Task requirements –
A – From the Stewart v. Kahn summary, reproduce the passage that begins at the words "On August 10, 1860" and stops after "the following month.".
B – Condense the paragraph of the Stewart v. Kahn summary that begins "US forces took control of New Orleans" into a short bulleted list that keeps its main facts.

+++ Supplied passage

Stewart v. Kahn

The citation for this case is 78 US [11 Wall.] 493.

On August 10, 1860 the New Orleans trading firm of Bloom, Kahn & Company took out a promissory note to the New York firm of A. T. Stewart & Company, and promised to pay $3,226.24 at maturity of the note, which would be on March 13, 1861. They refused to pay, and then the rebellion began the following month.

On June 11, 1864, the US Congress passed a law called, “An Act in relation to the limitation of actions in certain cases” [13 US Statutes 123]

US forces took control of New Orleans in May of 1862, and at some point after that US courts began to operate in the city again. On April 16, 1866, Stewart & Company sued Bloom, Kahn & Company for payment on the note. Louisiana at this time had a state law called “the prescription of five years,” which was in essence a statute of limitations, which kept any action from proceeding once five years elapsed. The local court found for the defendants, citing the prescription of five years, as did the state’s supreme court. The state supreme court said, “This is an action upon a promissory note. The defendants pleaded the prescription of five years. The note fell due on the 13th of March, 1861, and the citations were served on the 18th day of April, 1866. More than five years having elapsed after the maturity of the note before the citations were served on the defendants, the plea of prescription must be sustained. It is therefore ordered, adjudged, and decreed, that the judgment of the lower court be affirmed, and that the appellant pay the costs of the appeal.” [78 US 493, 495] The plaintiffs cited the 11 June 1864 act, but the state courts held the act applied only to federal courts, not to state courts. The plaintiffs then appealed to the Supreme Court. The case was decided on December 1, 1870, with Associate Justice Noah Swayne delivering the Opinion of the Court.

++++++
+++ Provided data

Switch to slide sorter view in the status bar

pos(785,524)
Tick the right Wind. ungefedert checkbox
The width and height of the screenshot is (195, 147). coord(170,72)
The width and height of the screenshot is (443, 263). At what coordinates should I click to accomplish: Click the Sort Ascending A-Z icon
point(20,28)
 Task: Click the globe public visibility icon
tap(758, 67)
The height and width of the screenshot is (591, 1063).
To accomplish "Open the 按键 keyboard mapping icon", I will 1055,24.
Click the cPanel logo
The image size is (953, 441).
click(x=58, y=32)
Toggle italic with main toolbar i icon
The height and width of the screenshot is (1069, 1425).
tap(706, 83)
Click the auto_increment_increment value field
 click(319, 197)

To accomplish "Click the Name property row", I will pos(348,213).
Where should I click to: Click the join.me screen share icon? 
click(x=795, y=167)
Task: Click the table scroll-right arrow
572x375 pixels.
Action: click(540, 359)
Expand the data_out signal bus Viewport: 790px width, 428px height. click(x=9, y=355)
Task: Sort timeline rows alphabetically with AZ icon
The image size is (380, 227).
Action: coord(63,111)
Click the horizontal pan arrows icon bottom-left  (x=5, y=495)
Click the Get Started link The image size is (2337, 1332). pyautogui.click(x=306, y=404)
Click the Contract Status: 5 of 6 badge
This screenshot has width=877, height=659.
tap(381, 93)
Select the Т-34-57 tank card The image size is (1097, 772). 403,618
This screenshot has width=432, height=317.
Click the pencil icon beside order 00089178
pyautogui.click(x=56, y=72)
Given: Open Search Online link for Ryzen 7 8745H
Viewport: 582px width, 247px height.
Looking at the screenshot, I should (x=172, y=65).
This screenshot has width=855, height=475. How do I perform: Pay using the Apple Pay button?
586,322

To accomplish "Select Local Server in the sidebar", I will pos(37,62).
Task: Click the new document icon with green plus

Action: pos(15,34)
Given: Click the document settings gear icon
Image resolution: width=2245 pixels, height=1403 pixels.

++++++

Answers to each task –
A –
On August 10, 1860 the New Orleans trading firm of Bloom, Kahn & Company took out a promissory note to the New York firm of A. T. Stewart & Company, and promised to pay $3,226.24 at maturity of the note, which would be on March 13, 1861. They refused to pay, and then the rebellion began the following month.

B –
- US forces took control of New Orleans in May 1862, and US courts later resumed operating in the city.
- On April 16, 1866, Stewart & Company sued Bloom, Kahn & Company for payment on the note.
- Louisiana's "prescription of five years," in essence a statute of limitations, barred any action once five years had elapsed.
- The local court and the state supreme court both found for the defendants on that ground. The supreme court noted that the note fell due March 13, 1861, and that citations were served April 18, 1866, more than five years later. It affirmed the judgment and ordered the appellant to pay the costs of the appeal.
- The plaintiffs cited the June 11, 1864 act, but the state courts held that it applied only to federal courts, not state courts.
- The plaintiffs appealed to the Supreme Court, which decided the case on December 1, 1870. Associate Justice Noah Swayne delivered the Opinion of the Court.